Apr 27, 2023 - Technology
Push to unionize tech industry makes advances
- Ina Fried, author of Axios Login

Illustration: Shoshana Gordon/Axios
A pair of developments this week shows how the push to unionize tech workers has expanded beyond warehouse and retail staff to employees who sit closer to the tech industry's product and engineering hearts.
Why it matters: Organizing efforts are coming for office workers just as many tech companies are shedding staff, potentially giving employees new incentives to consider unions.
- The union pushes also come at a moment when workers in tech, as in many other fields, are feeling insecure about their future in the face of rapidly developing and increasingly capable AI-powered bots.
Driving the news: A group of contractors for YouTube music, some of whom have been on strike, voted Wednesday 41-0 to form a union.

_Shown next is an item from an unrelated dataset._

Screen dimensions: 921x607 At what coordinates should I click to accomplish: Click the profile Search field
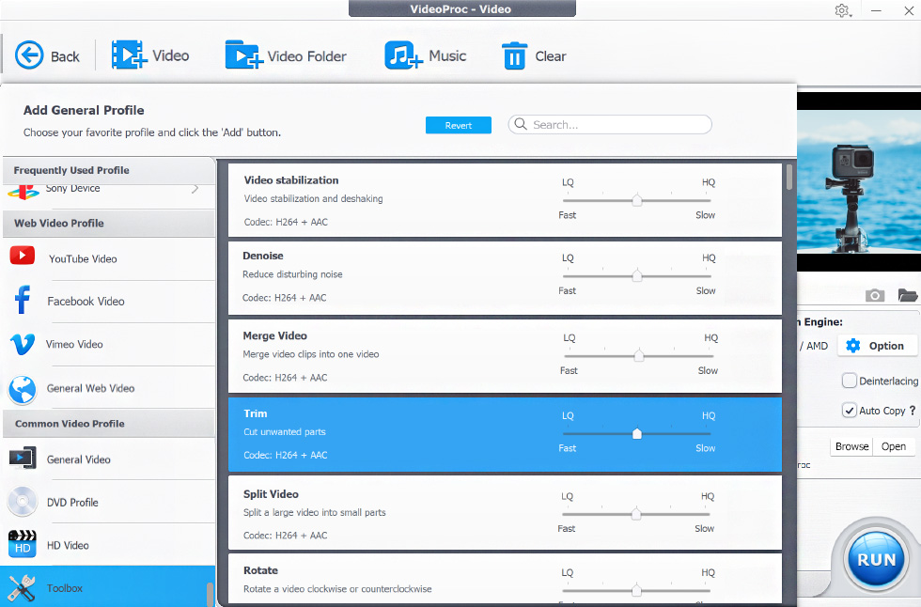(609, 124)
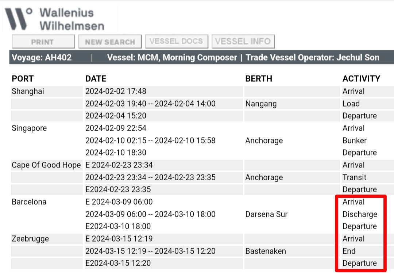Click the PORT column header

click(x=23, y=79)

- Workers at Sega of America announced Monday they intend to form a union and are seeking a vote on the matter.
Between the lines: Most of the union efforts within large tech companies have focused on non-office workers, including Apple retail employees and Amazon warehouse workers.
- The video game industry has seen union efforts go further.
- Google has also proven a unique case, with the Alphabet Workers Union forming to speak for not only full-time workers, but also the company's legions of vendors, contractors and temporary employees. In most cases, though, the AWU acts as a minority union, without the ability to directly negotiate on behalf of employees.
- Microsoft, meanwhile, announced last year that it would not stand in the way of any workers who wanted to unionize.
What they're saying:
- “My coworkers and I have spoken, time and time again—we want, and have won, a protected voice on the job to bring both Alphabet and Cognizant to the negotiating table so that we can win the fair working conditions we deserve," YouTube music contractor Maxwell Longfield said in a statement.
- “We have no objection to these Cognizant workers electing to form a union. We’ve long had many contracts with unionized suppliers," YouTube said in a statement to Axios. "However, as we made clear in our active appeal to the NLRB, we are not a joint employer as we simply do not control their employment terms or working conditions — this matter is between the workers and their employer, Cognizant."
- "The National Labor Relations Board has informed us that a majority of Cognizant associates voted in support of unionizing," Cognizant said in a statement to Axios. "Our philosophy remains that we are better together through open dialogue and collaboration."